The maximum outer diameter of the ring-shaped member is D _max (mm), the minimum outer diameter is D _min (mm), the inner diameter is r (mm), and W1 (mm) is W1 = (D _max −r) / 2, W2 ( mm) is W2 = (D _min −r) / 2, and 0 <W2 / W1 ≦ 0.5 is preferable. The maximum outer diameter _Dmax , the minimum outer diameter _Dmin , and the inner diameter r of the ring-shaped member 501 can be determined in accordance with the inner diameter L of the coating head and the outer diameter d of the shaft core body.

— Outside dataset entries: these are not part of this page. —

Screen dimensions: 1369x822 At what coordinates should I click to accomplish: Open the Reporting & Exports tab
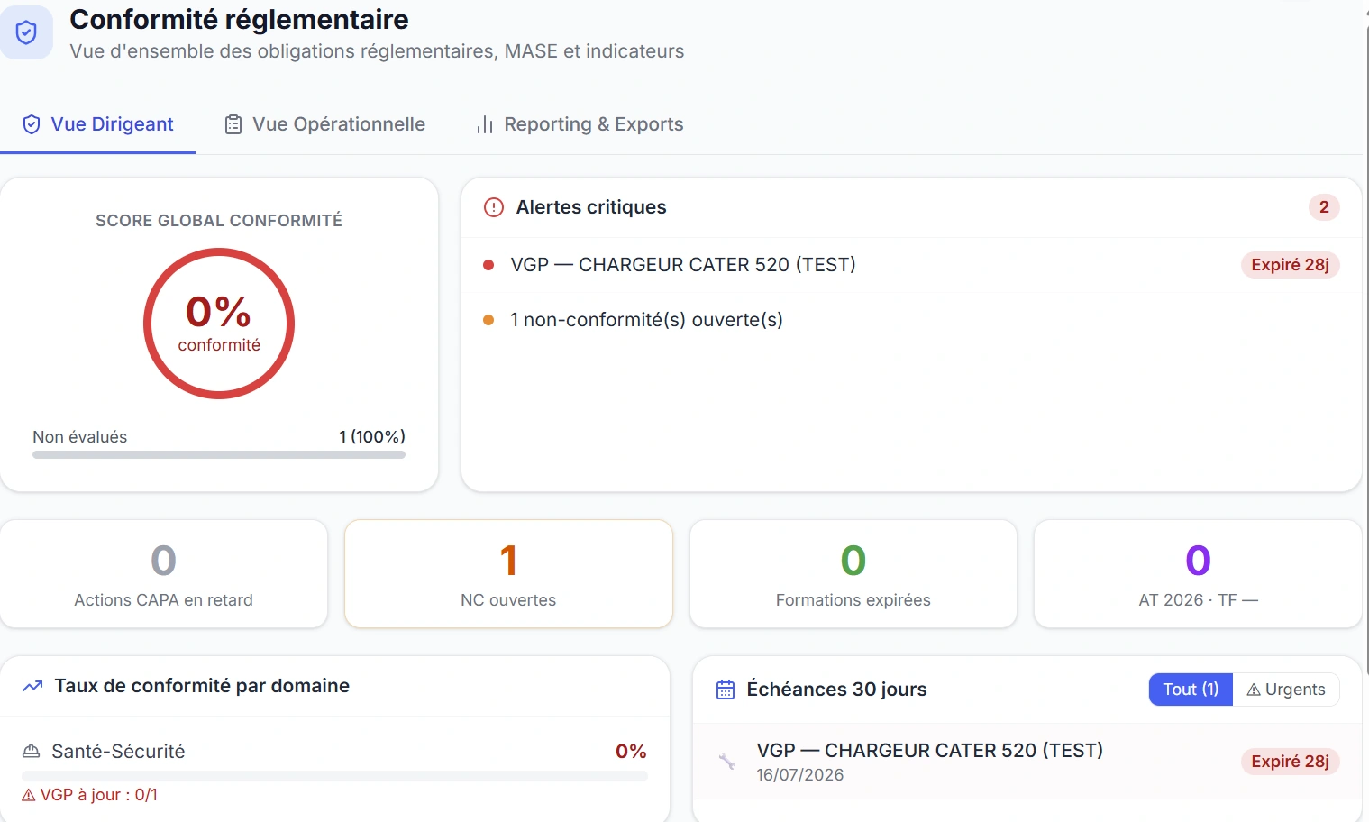point(580,124)
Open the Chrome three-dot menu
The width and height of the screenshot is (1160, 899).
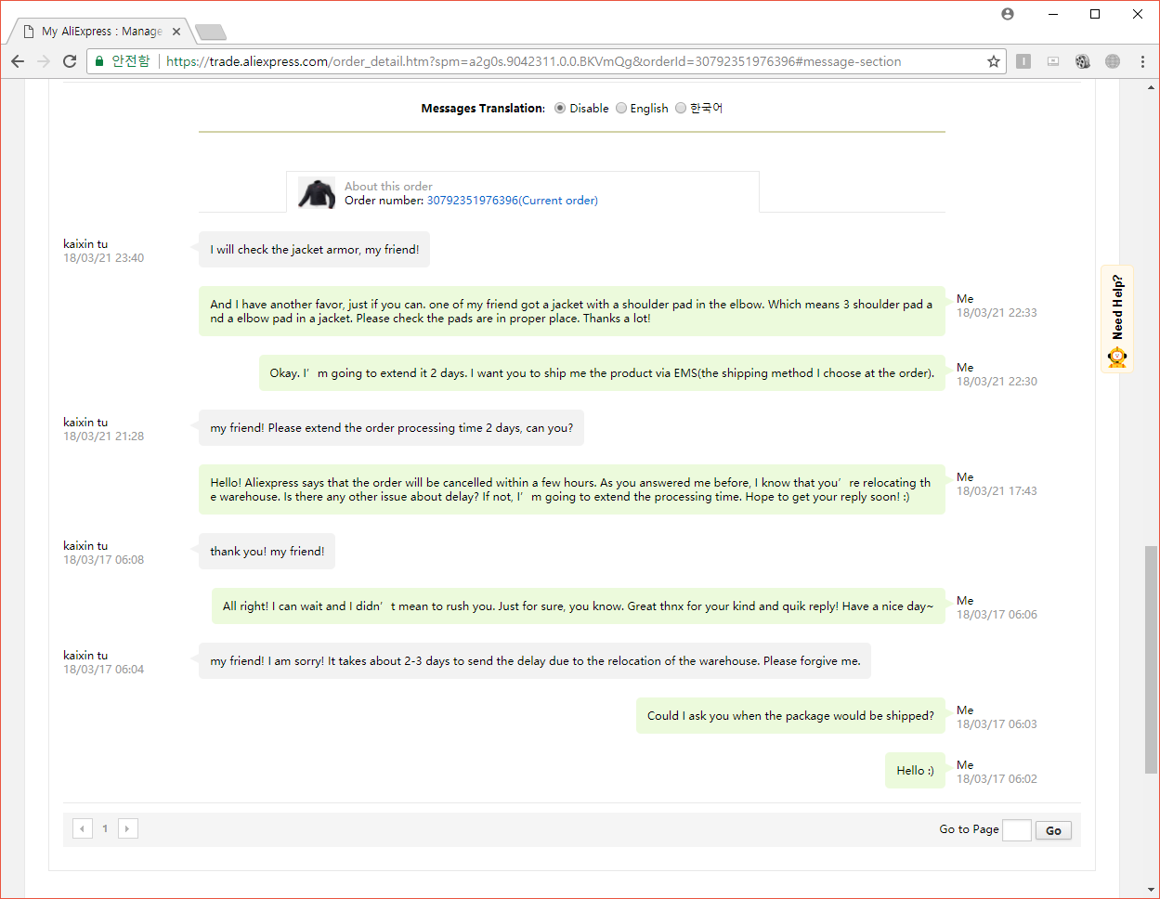pos(1142,61)
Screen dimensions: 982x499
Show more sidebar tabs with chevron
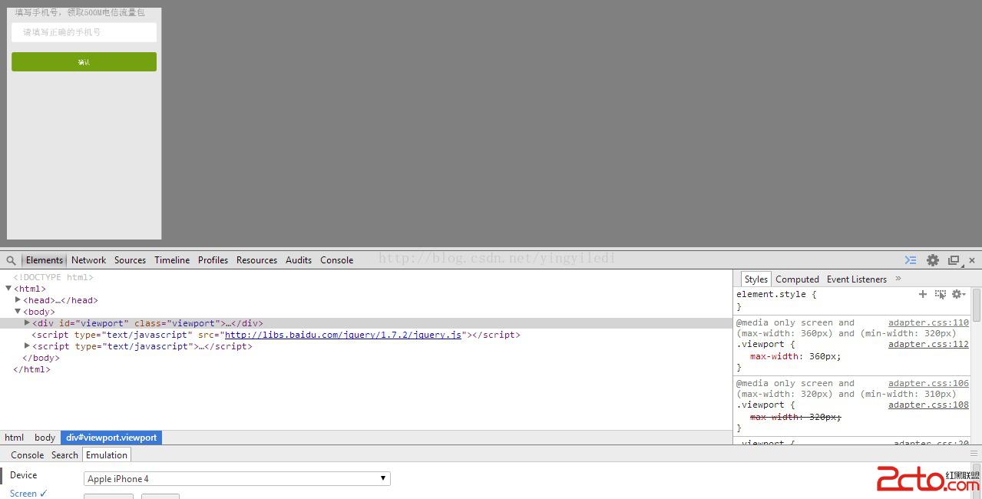tap(898, 279)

FIG. 10 is a schematic cross-sectional view for explaining the arrangement when the ring-shaped member 501 and the stop ring 401 are mounted (before the coating process). As shown in FIG. 10, W1 is a distance from the outer end of the maximum outer diameter portion to the inner peripheral surface, and W1 is a dominant value for stabilizing the end shape. When W1 is set to an extremely large value, the maximum outer diameter _Dmax of the ring-shaped member 501 increases, and interference with the cylindrical surface forming the minimum diameter portion inside the first annular member of the coating head occurs. There is. As a result, smooth sliding during application of the elastic layer material is not performed, and it may be difficult to form a stable end shape. Here, the outer diameter d of the shaft core can be determined as appropriate, but is usually in the range of 4 mm to 30 mm. Moreover, although the coating head inner diameter L can also be determined suitably, it is the range of 5 mm-40 mm normally. For the above reasons, it is preferable that W1 and W2 of the ring-shaped member 501 are in the range of 0 <W2 / W1 ≦ 0.5. More preferably, W1 and W2 are in a range of 0.1 <W2 / W1 <0.4. If W2 / W1 is greater than 0.1, W2 can be secured to some extent relative to W1, and the ring-shaped member 501 can be stably upright. Further, if W2 / W1 is smaller than 0.4, the size of W1 can be secured to some extent, and the contact area between the uncured elastic layer material and the ring upper member 501 is increased, which is excellent for the end shape. Can be manufactured.

  When the ring-shaped member 501 is attached to the coating head, the maximum outer diameter portion of the ring-shaped member 501 is rearward in the direction of travel of the coating head from the end of the opening direction of the opening of the annular slit of the coating head. It is preferable that it is located in.

The maximum opening width of the annular slit of the coating head is s _max (mm), and the vertical line from the maximum outer diameter portion of the ring-shaped member 501 is from the front end in the traveling direction of the annular slit opening of the coating head. Let h (mm) be the shortest distance to the point that intersects the horizon. At this time, it is preferable that s _max and h satisfy 1.0 ≦ h / s _max ≦ 3.0. More preferably, h is in the range of 1.5 ≦ h / s _max ≦ 2.0.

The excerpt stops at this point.